═════ EXCERPT
Ignore for a moment that there's absolutely no reason for a Monte Carlo simulation of a system made up of nothing but constants. And the poorly documented code - this is essentially a running musing right now, and wasn't intended to see the light of day until I hit this problem.

When I run this code, sometimes it just works, and I get a nice tidy array of results. But sometimes, errors like the following crop up:

lsoda--  warning..internal t (=r1) and h (=r2) are
such that in the machine, t + h = t on the next step
(h = step size). solver will continue anyway
In above,  R1 =  0.1000000000000E+01   R2 =  0.0000000000000E+00
intdy--  t (=r1) illegal
In above message,  R1 =  0.1020000000000E+01
t not in interval tcur - hu (= r1) to tcur (=r2)
In above,  R1 =  0.1000000000000E+01   R2 =  0.1000000000000E+01
intdy--  t (=r1) illegal
In above message,  R1 =  0.1040000000000E+01
t not in interval tcur - hu (= r1) to tcur (=r2)
In above,  R1 =  0.1000000000000E+01   R2 =  0.1000000000000E+01
lsoda--  trouble from intdy. itask = i1, tout = r1
In above message,  I1 =         1
In above message,  R1 =  0.1040000000000E+01
Illegal input detected (internal error).
Run with full_output = 1 to get quantitative information.

lsoda--  at t (=r1) and step size h (=r2), the
corrector convergence failed repeatedly
or with abs(h) = hmin
In above,  R1 =  0.6556352055692E+01   R2 =  0.2169078563087E-05
Repeated convergence failures (perhaps bad Jacobian or tolerances).
Run with full_output = 1 to get quantitative information.

lsoda--  warning..internal t (=r1) and h (=r2) are
such that in the machine, t + h = t on the next step
(h = step size). solver will continue anyway
In above,  R1 =  0.1000000000000E+01   R2 =  0.5798211925922E-81
lsoda--  warning..internal t (=r1) and h (=r2) are
such that in the machine, t + h = t on the next step
(h = step size). solver will continue anyway
In above,  R1 =  0.1000000000000E+01   R2 =  0.8614947121323E-85
...
══════════
═════ EXCERPTED DATA
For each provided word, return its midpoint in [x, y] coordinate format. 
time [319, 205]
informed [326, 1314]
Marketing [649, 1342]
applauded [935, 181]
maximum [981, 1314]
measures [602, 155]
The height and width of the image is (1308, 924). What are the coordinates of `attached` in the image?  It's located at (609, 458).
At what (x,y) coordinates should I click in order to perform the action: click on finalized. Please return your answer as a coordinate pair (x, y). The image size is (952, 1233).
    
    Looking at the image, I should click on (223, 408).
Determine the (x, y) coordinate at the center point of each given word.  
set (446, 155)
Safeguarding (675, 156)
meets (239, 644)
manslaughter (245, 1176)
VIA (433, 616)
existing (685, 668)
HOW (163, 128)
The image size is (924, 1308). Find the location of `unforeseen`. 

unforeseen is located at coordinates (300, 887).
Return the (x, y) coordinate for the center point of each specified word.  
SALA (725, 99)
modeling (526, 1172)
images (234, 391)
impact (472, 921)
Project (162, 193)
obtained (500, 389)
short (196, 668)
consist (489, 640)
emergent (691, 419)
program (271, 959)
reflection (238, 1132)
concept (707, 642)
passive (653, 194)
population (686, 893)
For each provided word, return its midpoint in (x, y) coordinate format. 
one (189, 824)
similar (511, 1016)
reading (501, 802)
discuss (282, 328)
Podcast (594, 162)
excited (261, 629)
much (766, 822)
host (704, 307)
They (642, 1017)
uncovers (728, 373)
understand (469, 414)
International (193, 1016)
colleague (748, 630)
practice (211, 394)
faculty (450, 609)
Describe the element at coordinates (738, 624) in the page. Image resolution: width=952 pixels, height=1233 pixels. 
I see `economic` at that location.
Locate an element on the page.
══════════
USING THE INFORMATION:
a. In the post about lsoda errors, what two possible causes does the message about repeated convergence failures give?
b. Please carry on the post about lsoda errors from its last shown point.
The lines are separate material from the post about lsoda errors.

ANSWERS BY ITEM:
a. A bad Jacobian or bad tolerances.

b.
lsoda--  warning..internal t (=r1) and h (=r2) are
such that in the machine, t + h = t on the next step
(h = step size). solver will continue anyway
In above,  R1 =  0.1000000000000E+01   R2 =  0.1722989424265E-83
lsoda--  above warning has been issued i1 times.
it will not be issued again for this problem
In above message,  I1 =        10

I believe those three are are a full tour of the error messages that are cropping up. This definitely occurs a minority of the time, but it's common enough that 4 out of 10 runs of the code above produces at least one error message like that. It seems that the problem is the step size getting small enough that it's beyond the precision of the machine to deal with, but passing an argument of something like hmin = 0.0000001 or something that should be well within range doesn't seem to help.

Any idea what's going on? The end goal of this is a somewhat more complex set of equations, and the parameters (i.e. beta and gamma) to be drawn from a distribution, but I'm somewhat concerned about the trouble the solver is seeming to have with what should be a pretty straightforward case. Any suggestions on how to fix this? Or is there another type of ODE solver I should be using? I confess my knowledge of how these things work is...limited.